# Ten years....I've had enough!



## lorisue1975 (Sep 7, 2012)

I'm not even sure where to start, but maybe just getting this out and seeing it 'on paper' will help me make a decision. My husband and I have been together for 11 years, married for 9. We have two kids, 9 and 10. We met through a man that I was engaged to at the time, he and my now-husband grew up in the same neighborhood. My now husband was married then, had been with the same woman for 14 years. SO, we all became sort of fast friends, doing things together, going to races, etc. Then, the bottom fell out of my life when my fiancee was killed in our back yard, a very senseless accident in which he was electrocuted. I was absolutely devastated. We had been together for two years and just bought the house that very month.

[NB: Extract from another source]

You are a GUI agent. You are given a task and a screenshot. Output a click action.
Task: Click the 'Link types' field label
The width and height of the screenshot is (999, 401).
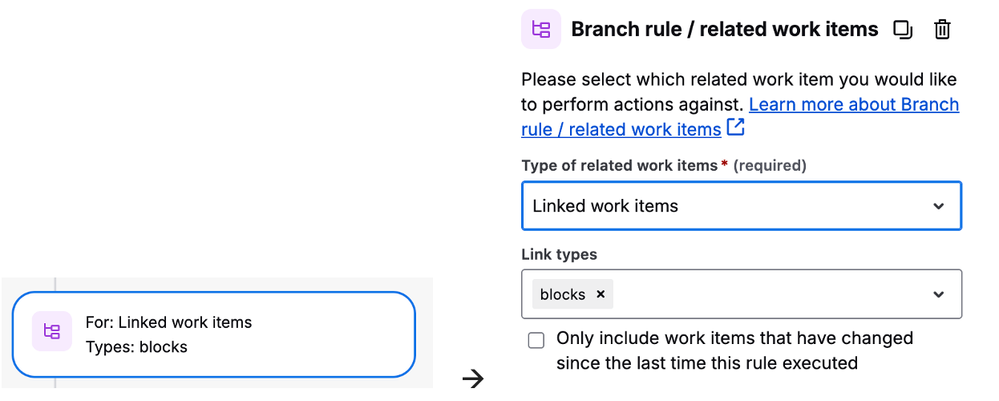point(559,254)
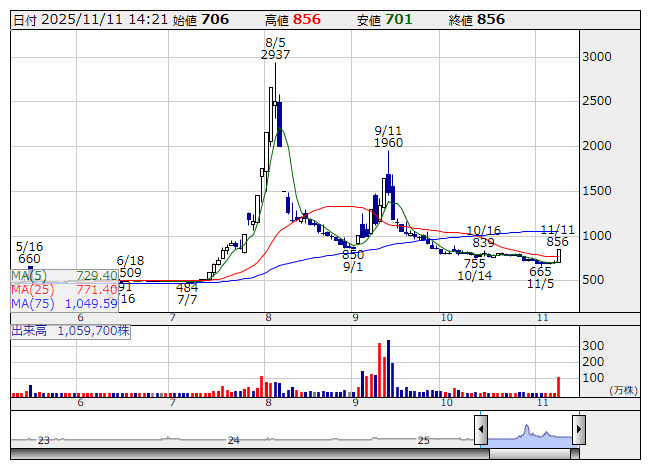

I can't even describe what that felt like to find him there. 
As I tried to pick up the pieces, my friends were very much supportive and there for me. My now husband helped me with things around the house, and we became pretty close. He confided in me about the troubles in his marriage. Within a year there were serious feelings between the two of us. He divorced his wife, we moved in together, and I became pregnant with our daughter. The very next year our son was born, and we got married.
Sounds like he was there to help me rebuild my life doesn't it? His true personality came out while I was pregnant the first time, and I should have ran. But I didn't. He is vicious! Our entire relationship he has called me names, said horrible, hurtful things to me, physically abused me (busted lips, black eyes, broken glasses, he's even broken a plate over my shoulder). The words really hurt the most though. My mother died when I was 17, he never met her, and he's even called her names. He drags our kids into it, tells them I don't love them, makes them pick sides basically. Disgusting. I've wanted to leave so many times, but never had the means to. Or he would take all the money and car keys so I couldn't, and I just could never detach myself from the situation.
We have pretty much always worked together, had a nightclub and then a restaurant which has recently closed down, as he went back to work driving truck. He's been off on an injury since January 2012. I have a good sized eBay store that makes decent money. So this is really the first time in our marriage that I have been able to support myself if need be. 
This summer we had a couple of big blow ups, he went to his mom's for about a week, and then came back like everything was fine. I am very disconnected from him, emotionally and physically. I got an apartment in a neighboring town, and am ready to go....but when I told him I was even thinking about it, he blew up and threatened to break everything (my computers mainly, how I make my living) I have tried to tell him how broken I feel, insecure and unsafe....I have so many wounds and scars from the things he has said and done I don't know how to heal and I don't know how to trust him, even though he swears he will never hurt me again. I just don't know how to get out...and why do I still worry about his well being after I leave? I gave and gave and gave to this man and this marriage and for a decade I got nothing in return but heartache....I think he could be a good man, and for the most part he's a good dad...but I have no more patience to give. So how do I make that final break? It hurts me even more to see all of this, but I really need some advice! Thanks for reading....


----------



## lorisue1975 (Sep 7, 2012)

P.S. I didn't say much about my actions...or reaction...in the beginning I just cried at his outbursts, then I argued, then I fought back, now I don't trust my reactions at all. Things seem to escalate very quickly. And looking back I feel like we were two broken people that should've taken some time to heal before getting together....but what's done is done. Thanks again.


----------



## SkyHigh (Jun 17, 2012)

Physical abuse is intolerable. 

I'd suggest IC first, but get your kids away from that.


----------



## richie33 (Jul 20, 2012)

I am sure the ex wife was happy you took him off her hands. You shouldn't walk away...you should run. No excuse for him putting his hands on you. You should have him arrested. While he is locked up get your personal stuff out of the house and only communicate through a lawyer. Your first husband is probably rolling in his grave over what this douche has done to you. Hope you get out and live a peaceful life.
_Posted via Mobile Device_


----------



## mrsamazing (Feb 9, 2012)

try counseling after! when i left my abuser, i told him i was going to get dinner, took my son and walked out the door. my mother met me , took me for a restraining order then took me somewhere safe. it was a struggle at first, but i never looked back. i began to realize that my mind had been actually altered by the years of abuse (15). i was trained to think in such a manner as to keep me trapped. 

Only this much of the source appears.